El gol que venció al tiempo: Raúl Jiménez vuelve a sonreír después de la batalla más dura de su vida

Publicado el 13 de junio de 2026, 10:23

Hay goles que se gritan con todo el pulmón. Hay otros que primero se sienten en el corazón. El de Raúl Jiménez en el Estadio Ciudad de México pertenece a esa segunda categoría: un gol que llegó acompañado de lágrimas, recuerdos y una historia de lucha que va mucho más allá de una cancha de futbol.

Porque este no fue solamente un cabezazo al minuto 67. Fue la recompensa después de años de espera, lesiones, dudas y momentos donde muchos se preguntaban si el delantero mexicano volvería a vestir la camiseta del Tri.

Doce años tuvieron que pasar. Cuatro participaciones en el torneo. Seis partidos disputados y apenas 116 minutos acumulados sin poder encontrar la red. Pero el futbol, como la vida, a veces guarda sus mejores momentos para cuando menos se esperan.

En su primera titularidad llegó el gol. Roberto "Piojo" Alvarado levantó la pelota al área y ahí apareció el de siempre: Raúl, peleando arriba, ganando el salto y mandando el balón al fondo de las redes. Un festejo que lo colocó entre los jugadores mexicanos de mayor edad en marcar en la historia del torneo.

El gol que pudo no haber existido

Para entender la emoción detrás de esa anotación hay que recordar la batalla que hubo antes.

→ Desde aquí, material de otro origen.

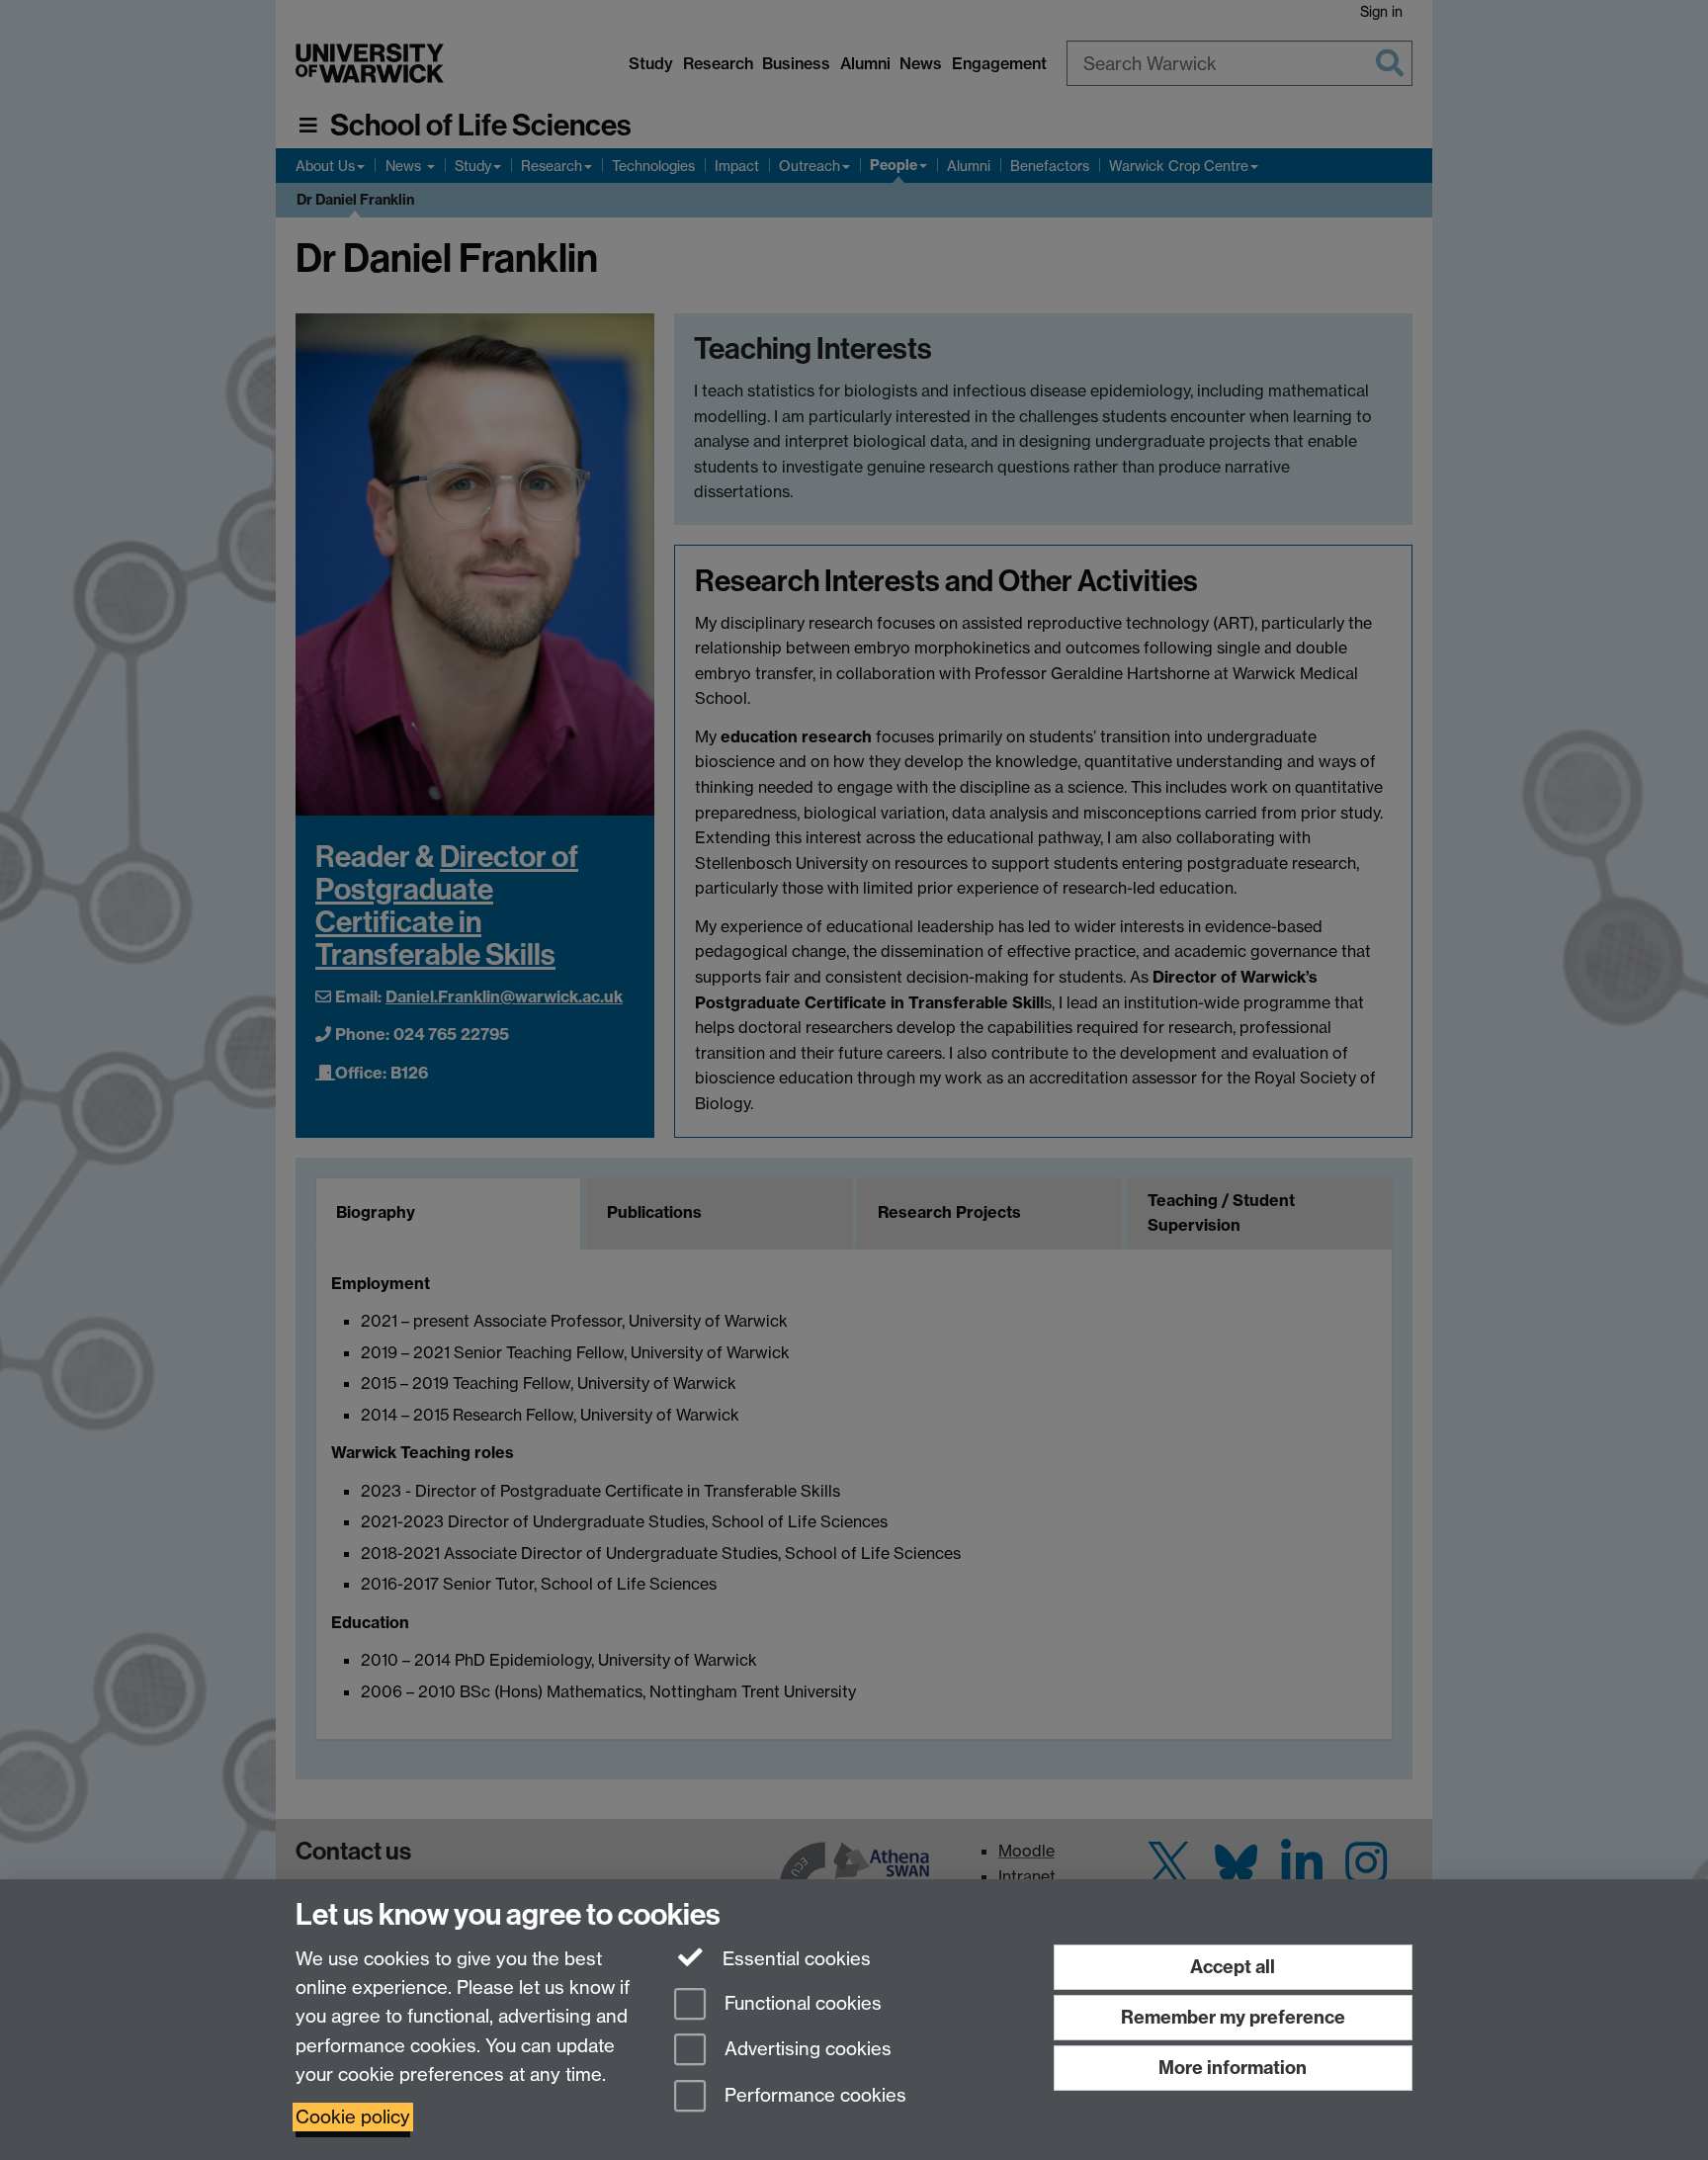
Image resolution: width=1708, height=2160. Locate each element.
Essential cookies (794, 1958)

En 2020, Raúl Jiménez vivió uno de los momentos más duros de su carrera. Un choque con el defensor brasileño David Luiz le provocó una fractura de cráneo que puso en duda todo: su regreso al futbol, su carrera e incluso su recuperación.

Fueron meses complicados, de incertidumbre y rehabilitación. Muchos pensaron que aquel delantero que había conquistado Europa no volvería a ser el mismo.

Pero Raúl volvió.

Regresó con un protector en la cabeza, volvió a competir al máximo nivel y escribió otra página histórica al convertirse en el máximo goleador mexicano en la historia de la Premier League inglesa. Su historia dejó de ser solamente de goles y empezó a ser una historia de resistencia.

Detrás de ese regreso también hay héroes que pocas veces aparecen en los reflectores: médicos, cirujanos, neurólogos y especialistas que tomaron decisiones clave para salvar una carrera y, sobre todo, una vida. Personas que trabajan lejos de los aplausos, pero que también forman parte de cada historia de regreso.

Un gol con dedicatoria hasta el cielo

El festejo tuvo un significado todavía más especial.

Raúl miró hacia arriba, señaló al cielo y recordó a su padre, quien falleció meses antes después de enfrentar una enfermedad. Ese momento resumió todo lo que llevaba dentro: la alegría del gol, pero también la ausencia de alguien importante que hubiera querido verlo cumplir ese sueño.

Después de marcar, las lágrimas llegaron.

Y era imposible no entenderlas.

Porque ese balón que terminó en la portería llevaba años de espera, llevaba una lesión que parecía haber cambiado todo, llevaba sacrificios familiares y llevaba el recuerdo de un padre que seguramente habría celebrado desde cualquier lugar.

Un mensaje para todos los que esperan

La historia de Raúl Jiménez conecta porque no solamente habla de futbol. Habla de cualquiera que alguna vez tuvo que empezar de nuevo, de quien recibió una noticia difícil, de quien perdió a alguien querido o de quien tuvo que esperar más tiempo del que imaginaba para cumplir un sueño.

Este gol recordó algo que parece sencillo, pero que muchas veces olvidamos: los tiempos pueden cambiar, los caminos pueden complicarse y los sueños pueden ponerse en pausa… pero mientras exista la voluntad de seguir luchando, siempre queda una oportunidad para volver a levantarse.

Raúl no solamente metió un gol. Metió un pedacito de esperanza en la memoria de todos los que alguna vez pensaron que algo era imposible.